### RECORDS TO PROCESS
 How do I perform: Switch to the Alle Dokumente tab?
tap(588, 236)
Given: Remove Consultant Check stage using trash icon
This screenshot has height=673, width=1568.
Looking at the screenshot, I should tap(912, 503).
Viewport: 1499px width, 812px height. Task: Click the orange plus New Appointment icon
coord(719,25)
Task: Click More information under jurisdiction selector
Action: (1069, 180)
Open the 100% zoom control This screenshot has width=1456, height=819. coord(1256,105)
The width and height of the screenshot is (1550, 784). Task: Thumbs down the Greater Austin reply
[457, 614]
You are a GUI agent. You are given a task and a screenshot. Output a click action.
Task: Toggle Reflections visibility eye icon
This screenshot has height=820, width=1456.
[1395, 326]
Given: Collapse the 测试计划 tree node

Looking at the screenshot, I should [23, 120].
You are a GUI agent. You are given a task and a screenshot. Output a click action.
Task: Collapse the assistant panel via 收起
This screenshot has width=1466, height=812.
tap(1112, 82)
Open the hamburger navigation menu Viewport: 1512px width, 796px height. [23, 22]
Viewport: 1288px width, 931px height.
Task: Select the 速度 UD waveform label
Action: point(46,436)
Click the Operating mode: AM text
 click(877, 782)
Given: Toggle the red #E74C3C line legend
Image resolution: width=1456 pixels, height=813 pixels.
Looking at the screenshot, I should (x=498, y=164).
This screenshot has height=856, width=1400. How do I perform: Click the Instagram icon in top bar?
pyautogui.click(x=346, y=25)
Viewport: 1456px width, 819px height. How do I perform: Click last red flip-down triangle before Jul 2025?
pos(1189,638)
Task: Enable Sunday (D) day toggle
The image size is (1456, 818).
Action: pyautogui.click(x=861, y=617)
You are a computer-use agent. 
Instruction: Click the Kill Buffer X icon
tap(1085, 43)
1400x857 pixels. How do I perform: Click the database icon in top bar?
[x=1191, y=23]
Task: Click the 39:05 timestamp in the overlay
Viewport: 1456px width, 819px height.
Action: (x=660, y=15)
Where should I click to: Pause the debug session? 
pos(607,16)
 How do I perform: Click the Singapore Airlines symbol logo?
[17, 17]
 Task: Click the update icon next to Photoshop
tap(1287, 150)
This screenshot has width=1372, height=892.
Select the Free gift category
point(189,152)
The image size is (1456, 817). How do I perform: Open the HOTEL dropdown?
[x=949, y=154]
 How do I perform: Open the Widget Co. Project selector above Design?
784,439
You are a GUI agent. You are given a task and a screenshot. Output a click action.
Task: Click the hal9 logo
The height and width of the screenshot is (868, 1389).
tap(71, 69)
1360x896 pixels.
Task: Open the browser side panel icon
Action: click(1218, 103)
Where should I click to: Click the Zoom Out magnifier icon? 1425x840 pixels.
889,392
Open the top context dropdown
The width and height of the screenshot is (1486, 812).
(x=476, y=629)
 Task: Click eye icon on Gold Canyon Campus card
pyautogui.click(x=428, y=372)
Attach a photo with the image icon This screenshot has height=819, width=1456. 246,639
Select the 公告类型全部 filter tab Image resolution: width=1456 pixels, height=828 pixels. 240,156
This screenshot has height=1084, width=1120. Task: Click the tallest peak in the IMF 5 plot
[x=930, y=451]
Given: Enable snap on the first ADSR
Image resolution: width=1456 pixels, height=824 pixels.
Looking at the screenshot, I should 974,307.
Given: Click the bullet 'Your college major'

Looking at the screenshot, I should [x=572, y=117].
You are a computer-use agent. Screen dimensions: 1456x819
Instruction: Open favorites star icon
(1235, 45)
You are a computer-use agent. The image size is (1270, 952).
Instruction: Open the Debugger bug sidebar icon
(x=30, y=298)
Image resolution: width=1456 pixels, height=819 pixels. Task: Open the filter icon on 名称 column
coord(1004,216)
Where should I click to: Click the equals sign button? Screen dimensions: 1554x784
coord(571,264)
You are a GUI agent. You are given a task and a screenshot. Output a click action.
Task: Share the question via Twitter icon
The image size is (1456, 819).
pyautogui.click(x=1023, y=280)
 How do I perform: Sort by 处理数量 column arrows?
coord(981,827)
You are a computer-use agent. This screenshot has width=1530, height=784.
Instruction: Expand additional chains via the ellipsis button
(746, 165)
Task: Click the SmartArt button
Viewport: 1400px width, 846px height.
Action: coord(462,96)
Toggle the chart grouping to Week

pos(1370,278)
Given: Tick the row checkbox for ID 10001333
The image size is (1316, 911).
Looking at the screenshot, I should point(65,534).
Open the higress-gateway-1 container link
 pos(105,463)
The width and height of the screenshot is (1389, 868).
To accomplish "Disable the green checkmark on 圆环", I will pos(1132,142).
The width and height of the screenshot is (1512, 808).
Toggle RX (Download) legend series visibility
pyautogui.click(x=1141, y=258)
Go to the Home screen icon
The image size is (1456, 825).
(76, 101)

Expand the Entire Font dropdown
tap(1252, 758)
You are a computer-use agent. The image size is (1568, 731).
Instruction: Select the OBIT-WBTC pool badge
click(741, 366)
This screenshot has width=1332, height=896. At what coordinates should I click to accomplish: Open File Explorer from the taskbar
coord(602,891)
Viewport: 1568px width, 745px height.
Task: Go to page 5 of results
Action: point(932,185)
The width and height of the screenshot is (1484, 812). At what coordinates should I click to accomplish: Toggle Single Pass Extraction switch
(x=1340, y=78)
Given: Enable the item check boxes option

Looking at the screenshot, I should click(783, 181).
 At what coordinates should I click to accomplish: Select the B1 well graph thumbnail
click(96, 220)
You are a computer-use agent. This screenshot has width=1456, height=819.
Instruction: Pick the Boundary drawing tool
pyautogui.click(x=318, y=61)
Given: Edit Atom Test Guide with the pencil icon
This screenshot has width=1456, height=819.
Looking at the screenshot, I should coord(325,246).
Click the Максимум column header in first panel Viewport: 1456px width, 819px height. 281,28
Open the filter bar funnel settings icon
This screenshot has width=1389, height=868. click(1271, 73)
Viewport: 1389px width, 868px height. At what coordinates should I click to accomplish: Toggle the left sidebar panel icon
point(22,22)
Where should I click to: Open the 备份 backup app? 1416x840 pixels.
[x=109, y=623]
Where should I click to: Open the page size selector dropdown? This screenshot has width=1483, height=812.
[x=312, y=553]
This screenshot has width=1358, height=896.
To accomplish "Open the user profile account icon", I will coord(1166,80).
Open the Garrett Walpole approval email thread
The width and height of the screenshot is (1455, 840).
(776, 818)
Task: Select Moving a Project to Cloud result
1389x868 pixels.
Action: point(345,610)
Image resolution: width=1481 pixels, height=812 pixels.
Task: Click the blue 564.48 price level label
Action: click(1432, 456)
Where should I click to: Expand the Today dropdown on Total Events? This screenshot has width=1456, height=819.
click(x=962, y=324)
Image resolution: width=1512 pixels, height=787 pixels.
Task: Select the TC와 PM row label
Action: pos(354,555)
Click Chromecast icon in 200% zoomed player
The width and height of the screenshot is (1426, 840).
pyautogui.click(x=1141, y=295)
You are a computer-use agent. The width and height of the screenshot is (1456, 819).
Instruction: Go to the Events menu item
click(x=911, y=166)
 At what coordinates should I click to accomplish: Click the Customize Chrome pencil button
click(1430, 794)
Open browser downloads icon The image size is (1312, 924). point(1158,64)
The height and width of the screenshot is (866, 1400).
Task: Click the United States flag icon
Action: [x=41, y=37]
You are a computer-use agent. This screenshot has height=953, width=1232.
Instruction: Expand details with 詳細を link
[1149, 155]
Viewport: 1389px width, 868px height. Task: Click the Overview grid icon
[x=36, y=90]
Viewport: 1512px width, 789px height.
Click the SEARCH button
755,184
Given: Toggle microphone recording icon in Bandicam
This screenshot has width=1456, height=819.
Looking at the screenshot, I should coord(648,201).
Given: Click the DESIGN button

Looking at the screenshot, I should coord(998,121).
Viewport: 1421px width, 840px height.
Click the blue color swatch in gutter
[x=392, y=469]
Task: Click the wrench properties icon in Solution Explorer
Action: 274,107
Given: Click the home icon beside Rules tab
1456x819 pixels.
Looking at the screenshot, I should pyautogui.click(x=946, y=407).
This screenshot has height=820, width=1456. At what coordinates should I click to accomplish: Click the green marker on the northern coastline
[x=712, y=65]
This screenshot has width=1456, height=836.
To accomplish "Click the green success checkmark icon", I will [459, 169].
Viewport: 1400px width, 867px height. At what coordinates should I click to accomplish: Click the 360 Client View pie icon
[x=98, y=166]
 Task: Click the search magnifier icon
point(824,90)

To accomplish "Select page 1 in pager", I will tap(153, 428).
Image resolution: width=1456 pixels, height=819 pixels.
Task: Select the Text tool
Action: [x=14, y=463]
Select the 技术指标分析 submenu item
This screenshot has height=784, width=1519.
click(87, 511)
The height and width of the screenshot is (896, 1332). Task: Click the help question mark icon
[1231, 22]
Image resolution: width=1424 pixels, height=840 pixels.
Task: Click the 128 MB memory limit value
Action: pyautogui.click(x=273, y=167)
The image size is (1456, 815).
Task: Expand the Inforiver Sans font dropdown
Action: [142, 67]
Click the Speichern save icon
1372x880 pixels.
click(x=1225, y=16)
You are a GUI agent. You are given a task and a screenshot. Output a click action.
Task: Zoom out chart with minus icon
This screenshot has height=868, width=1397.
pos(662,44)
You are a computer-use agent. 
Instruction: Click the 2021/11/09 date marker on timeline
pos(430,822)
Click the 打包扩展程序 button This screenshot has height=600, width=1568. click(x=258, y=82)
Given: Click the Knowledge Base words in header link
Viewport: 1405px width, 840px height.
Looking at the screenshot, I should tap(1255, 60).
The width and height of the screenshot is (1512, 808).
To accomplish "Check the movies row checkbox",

### WHAT THIS TASK INVOLVES
Across the listing above, find each line that holds the word "checkbox". Give only how many there are.

### SOLUTION TO THIS TASK
2